The United States owes a national debt totaling $14 trillion. The nation is on the brink of defaulting on that accumulated debt – failing to pay the principal and interest that falls due. The US Treasury calculates that default will occur on August 2, 2011 unless it is given the authority to borrow more money. It is probably a good idea that we learn just who we owe the money to so we can figure out just who it is that we will be stiffing next Tuesday.
The largest single holder of the United States National Debt is the Social Security Trust Fund which holds $2.67 Trillion, or about 19% of the total. That is right, the largest single creditor that the United States has is the Social Security System itself and through the system the present and future Social Security beneficiaries; you and I and every other American wage earner who has paid into the system are the United States largest creditors.
That is why the Republican plan to “cut the deficit” by cutting the payments to Social Security beneficiaries – what they call euphemistically “entitlements” – is utter nonsense. Reducing Social Security payments won’t do anything to reduce the national government’s operating deficit. All it would do is increase the amount the Social Security Trust Funds invests in the national debt; increasing the stake it holds in the debt.
The second largest creditor of the United States is the US Treasury itself holding $1.63 Trillion or 11.3% of the total. Those funds have come from such earmarked tax revenues as motor fuel tax deposited into the various Federal trust funds that are earmarked for our roads and bridges; our seaports and airports; and our waterways, rivers, and canals. They represent our present and future investments in our vital transportation infrastructure.
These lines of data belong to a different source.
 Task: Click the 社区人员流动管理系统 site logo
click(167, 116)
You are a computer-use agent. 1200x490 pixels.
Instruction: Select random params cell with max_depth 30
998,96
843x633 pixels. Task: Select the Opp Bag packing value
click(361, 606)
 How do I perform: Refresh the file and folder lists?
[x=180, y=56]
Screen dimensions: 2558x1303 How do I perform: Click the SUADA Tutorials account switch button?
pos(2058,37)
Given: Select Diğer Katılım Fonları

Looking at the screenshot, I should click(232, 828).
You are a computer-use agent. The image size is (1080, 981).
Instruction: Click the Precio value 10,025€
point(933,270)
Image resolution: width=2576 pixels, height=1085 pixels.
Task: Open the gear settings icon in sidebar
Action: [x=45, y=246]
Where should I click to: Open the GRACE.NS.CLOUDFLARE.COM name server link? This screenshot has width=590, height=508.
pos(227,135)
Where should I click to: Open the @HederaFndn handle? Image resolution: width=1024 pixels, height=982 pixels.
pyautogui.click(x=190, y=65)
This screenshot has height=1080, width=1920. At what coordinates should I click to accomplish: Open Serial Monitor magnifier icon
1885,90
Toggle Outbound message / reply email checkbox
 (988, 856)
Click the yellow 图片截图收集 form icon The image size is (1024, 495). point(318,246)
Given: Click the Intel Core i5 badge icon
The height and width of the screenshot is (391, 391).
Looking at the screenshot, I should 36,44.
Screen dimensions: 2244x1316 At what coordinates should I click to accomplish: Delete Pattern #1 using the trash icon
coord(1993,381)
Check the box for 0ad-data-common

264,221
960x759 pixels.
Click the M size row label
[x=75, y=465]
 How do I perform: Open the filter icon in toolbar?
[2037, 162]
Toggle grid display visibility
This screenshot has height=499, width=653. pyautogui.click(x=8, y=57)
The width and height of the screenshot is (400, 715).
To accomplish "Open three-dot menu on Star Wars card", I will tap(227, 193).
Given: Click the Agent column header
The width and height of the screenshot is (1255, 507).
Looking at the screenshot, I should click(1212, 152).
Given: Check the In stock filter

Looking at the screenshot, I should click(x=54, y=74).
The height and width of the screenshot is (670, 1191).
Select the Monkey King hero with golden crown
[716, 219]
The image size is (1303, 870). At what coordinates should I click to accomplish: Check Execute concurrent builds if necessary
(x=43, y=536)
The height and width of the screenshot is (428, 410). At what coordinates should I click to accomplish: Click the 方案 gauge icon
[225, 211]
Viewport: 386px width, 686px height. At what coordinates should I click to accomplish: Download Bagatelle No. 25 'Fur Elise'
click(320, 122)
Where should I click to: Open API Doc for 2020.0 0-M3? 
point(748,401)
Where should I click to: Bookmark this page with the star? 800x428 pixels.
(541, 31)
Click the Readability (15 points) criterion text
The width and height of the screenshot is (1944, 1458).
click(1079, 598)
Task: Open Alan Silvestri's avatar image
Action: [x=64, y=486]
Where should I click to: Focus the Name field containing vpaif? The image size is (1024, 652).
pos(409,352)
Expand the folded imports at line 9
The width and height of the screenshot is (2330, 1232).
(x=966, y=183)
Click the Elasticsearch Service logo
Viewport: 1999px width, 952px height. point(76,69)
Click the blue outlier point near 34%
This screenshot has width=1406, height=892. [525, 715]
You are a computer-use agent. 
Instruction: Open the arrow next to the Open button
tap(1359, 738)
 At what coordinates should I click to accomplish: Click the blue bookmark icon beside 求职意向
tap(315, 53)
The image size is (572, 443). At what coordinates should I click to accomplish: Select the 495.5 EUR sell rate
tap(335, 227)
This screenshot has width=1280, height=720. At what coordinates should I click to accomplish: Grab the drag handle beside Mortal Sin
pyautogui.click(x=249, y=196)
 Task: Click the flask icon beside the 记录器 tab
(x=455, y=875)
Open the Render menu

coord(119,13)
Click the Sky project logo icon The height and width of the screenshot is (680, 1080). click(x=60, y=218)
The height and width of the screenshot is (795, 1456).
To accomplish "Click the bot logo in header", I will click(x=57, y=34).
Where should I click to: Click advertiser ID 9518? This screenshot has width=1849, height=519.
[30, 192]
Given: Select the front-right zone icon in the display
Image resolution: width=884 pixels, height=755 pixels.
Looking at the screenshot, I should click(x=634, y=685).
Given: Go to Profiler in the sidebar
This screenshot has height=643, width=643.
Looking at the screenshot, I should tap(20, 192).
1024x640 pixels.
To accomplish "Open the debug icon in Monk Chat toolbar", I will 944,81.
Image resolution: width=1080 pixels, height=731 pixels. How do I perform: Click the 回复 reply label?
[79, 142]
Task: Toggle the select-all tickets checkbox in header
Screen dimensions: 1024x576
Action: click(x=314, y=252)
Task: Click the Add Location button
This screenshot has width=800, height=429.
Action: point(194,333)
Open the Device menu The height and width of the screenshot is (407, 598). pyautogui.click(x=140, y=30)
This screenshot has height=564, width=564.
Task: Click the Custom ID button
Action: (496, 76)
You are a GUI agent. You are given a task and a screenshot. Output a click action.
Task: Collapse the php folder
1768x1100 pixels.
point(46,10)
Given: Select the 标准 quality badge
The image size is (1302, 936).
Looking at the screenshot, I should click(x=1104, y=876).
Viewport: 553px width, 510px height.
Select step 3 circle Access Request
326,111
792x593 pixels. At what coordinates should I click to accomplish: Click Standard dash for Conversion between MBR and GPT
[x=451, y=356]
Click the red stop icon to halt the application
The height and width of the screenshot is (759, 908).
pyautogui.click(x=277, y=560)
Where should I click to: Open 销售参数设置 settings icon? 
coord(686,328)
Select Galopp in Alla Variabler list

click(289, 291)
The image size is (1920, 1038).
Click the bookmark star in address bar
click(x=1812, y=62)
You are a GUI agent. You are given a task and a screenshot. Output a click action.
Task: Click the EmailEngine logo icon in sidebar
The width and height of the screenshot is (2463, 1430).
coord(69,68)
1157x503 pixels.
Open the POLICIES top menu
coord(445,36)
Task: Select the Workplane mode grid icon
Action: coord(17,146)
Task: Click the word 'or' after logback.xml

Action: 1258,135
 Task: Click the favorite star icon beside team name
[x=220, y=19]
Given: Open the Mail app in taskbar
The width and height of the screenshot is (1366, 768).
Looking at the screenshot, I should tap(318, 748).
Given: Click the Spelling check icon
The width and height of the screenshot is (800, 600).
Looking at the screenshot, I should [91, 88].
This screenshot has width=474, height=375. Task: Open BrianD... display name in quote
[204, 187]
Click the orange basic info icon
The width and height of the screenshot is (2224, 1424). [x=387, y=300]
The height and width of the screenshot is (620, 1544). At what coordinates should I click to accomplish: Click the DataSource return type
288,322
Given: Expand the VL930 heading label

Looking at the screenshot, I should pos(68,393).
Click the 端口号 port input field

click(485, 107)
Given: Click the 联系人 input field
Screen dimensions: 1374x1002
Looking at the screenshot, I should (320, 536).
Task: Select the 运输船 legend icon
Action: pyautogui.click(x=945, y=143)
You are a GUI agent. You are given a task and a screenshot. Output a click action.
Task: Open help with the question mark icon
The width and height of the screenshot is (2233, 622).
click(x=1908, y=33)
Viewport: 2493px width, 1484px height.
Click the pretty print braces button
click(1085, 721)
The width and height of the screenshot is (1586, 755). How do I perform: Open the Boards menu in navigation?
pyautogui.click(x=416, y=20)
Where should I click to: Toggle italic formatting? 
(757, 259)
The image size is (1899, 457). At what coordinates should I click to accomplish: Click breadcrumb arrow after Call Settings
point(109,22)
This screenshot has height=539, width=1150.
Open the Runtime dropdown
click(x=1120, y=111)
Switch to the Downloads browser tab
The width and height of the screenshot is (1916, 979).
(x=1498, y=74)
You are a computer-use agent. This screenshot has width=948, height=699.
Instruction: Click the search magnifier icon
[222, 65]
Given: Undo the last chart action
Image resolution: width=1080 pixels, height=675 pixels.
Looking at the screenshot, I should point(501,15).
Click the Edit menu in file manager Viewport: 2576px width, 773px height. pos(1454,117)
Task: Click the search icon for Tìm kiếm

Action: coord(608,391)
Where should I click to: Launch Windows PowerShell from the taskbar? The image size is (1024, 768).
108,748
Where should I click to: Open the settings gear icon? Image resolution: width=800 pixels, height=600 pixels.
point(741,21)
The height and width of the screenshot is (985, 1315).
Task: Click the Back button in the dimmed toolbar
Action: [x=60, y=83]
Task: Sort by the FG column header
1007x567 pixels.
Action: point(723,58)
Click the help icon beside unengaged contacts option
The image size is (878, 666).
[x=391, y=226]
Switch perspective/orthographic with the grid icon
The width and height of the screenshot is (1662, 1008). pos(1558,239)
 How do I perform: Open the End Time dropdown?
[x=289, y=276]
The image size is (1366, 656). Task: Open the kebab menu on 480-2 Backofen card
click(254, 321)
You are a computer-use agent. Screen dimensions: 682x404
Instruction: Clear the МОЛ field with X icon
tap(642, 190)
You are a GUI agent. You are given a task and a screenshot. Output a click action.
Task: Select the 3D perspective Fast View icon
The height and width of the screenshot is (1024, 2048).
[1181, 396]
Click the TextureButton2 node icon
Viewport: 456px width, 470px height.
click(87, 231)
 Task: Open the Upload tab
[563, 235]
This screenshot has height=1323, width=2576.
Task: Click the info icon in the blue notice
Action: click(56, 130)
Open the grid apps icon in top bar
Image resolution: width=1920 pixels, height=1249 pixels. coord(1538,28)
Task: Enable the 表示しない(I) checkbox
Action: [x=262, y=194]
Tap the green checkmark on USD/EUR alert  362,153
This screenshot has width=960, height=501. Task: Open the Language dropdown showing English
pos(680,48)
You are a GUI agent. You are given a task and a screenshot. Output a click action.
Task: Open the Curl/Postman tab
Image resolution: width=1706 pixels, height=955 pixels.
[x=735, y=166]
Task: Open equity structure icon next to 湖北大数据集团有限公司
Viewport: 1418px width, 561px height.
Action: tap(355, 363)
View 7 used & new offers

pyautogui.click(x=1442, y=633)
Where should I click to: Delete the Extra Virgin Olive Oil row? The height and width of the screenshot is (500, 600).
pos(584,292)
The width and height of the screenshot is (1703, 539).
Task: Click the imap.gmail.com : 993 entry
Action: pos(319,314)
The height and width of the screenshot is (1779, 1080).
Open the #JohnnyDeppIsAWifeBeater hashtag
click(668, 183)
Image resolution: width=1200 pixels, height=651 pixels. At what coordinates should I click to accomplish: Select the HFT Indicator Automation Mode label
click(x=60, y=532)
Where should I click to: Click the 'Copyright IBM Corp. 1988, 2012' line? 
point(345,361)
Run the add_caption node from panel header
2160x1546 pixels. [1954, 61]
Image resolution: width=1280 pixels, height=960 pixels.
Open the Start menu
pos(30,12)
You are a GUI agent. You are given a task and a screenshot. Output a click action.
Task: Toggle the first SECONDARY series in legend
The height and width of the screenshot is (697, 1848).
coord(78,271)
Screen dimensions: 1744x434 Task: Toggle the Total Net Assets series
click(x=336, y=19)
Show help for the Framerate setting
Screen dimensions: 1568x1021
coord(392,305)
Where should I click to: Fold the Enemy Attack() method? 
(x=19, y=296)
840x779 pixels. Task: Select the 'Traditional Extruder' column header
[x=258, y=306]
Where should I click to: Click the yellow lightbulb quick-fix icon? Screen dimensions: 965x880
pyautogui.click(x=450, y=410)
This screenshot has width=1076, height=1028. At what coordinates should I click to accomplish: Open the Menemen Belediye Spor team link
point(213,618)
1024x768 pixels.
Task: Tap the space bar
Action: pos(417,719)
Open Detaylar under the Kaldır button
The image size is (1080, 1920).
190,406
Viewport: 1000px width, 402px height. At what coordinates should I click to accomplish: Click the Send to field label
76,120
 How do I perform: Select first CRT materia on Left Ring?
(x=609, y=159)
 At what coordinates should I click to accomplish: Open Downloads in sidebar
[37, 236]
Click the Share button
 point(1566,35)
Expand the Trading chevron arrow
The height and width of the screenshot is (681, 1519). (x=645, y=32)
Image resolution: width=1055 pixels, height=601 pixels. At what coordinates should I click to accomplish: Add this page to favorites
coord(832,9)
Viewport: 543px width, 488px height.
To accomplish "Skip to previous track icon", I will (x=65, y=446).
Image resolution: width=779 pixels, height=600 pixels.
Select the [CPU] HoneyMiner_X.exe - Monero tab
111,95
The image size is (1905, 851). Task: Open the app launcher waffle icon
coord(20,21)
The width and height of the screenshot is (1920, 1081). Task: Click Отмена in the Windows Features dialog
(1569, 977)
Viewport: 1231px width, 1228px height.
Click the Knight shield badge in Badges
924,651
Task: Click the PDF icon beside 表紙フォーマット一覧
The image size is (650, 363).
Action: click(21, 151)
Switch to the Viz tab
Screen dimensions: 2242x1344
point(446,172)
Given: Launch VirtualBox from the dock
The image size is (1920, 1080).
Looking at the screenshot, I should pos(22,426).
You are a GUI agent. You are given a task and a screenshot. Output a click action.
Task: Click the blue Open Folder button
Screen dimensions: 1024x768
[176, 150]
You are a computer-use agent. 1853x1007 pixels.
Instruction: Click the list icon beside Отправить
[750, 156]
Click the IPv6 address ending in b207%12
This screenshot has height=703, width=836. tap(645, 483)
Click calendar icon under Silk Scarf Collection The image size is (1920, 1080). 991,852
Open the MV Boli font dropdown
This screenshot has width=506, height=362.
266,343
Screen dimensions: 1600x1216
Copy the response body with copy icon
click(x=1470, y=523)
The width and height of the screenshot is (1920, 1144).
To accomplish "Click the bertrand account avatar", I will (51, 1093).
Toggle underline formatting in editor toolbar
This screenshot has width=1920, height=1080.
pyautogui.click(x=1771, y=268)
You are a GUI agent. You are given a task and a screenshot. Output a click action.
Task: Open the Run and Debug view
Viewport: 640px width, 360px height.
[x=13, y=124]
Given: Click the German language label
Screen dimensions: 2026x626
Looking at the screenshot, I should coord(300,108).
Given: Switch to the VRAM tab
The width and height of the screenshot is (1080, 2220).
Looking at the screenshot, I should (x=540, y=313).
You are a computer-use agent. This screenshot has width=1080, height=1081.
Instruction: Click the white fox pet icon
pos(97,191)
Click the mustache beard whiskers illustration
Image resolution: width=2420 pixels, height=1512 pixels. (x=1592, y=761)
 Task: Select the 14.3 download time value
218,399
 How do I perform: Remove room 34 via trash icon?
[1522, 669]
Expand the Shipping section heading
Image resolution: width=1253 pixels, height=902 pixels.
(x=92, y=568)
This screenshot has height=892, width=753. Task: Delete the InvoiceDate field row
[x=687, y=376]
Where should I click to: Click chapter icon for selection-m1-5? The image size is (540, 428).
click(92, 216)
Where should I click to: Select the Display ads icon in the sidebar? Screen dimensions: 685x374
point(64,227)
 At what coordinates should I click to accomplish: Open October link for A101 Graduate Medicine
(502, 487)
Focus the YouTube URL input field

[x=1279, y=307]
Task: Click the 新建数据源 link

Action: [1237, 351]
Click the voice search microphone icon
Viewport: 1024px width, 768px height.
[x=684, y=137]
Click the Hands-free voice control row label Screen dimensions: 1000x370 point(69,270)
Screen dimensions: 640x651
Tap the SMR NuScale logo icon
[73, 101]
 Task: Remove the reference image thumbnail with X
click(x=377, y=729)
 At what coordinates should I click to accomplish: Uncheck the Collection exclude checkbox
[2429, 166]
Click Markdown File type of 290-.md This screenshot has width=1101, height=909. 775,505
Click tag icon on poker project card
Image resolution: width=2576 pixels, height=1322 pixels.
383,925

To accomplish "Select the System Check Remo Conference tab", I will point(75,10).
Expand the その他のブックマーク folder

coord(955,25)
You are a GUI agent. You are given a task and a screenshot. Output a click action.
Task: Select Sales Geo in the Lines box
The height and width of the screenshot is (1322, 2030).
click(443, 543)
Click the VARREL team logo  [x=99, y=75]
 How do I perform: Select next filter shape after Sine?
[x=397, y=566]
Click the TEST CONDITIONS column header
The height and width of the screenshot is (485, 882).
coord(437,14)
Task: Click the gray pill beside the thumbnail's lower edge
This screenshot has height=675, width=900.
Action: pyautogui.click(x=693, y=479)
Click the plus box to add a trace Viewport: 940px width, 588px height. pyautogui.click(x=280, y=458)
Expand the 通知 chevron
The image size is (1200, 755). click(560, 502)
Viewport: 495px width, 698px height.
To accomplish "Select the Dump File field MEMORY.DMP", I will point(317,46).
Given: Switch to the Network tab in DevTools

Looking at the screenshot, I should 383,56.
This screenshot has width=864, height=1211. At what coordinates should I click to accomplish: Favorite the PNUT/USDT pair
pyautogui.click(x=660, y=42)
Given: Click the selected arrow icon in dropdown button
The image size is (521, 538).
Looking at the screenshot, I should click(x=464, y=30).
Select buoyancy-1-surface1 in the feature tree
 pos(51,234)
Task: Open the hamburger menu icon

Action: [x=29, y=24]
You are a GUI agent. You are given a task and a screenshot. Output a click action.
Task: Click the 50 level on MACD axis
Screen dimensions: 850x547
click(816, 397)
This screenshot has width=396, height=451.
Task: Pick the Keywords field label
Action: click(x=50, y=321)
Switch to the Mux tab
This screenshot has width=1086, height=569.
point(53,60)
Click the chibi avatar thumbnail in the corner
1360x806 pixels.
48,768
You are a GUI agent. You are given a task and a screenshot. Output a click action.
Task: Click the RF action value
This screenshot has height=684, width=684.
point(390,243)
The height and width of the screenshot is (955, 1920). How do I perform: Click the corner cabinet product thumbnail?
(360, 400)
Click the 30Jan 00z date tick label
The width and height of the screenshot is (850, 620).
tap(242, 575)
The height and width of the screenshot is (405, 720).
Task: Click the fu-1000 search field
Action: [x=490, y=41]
State and local governments together with public and private pension plans account for $1.33 trillion or 9.2% of the whole. 11% is held by U.S. citizens either directly or through mutual or money market funds. Just over 50% of the national debt is owned by the American people, either directly or through their governments — $7 trillion that we collectively owe to ourselves. If our government – if the Congress permits our government to default on our national debt it will be the American people who bear the brunt of the blow and the impact will send ripples of economic pain through the nation first and then the rest of the world. Recovery from that economic tsunami will take generations and may bring down the Republic.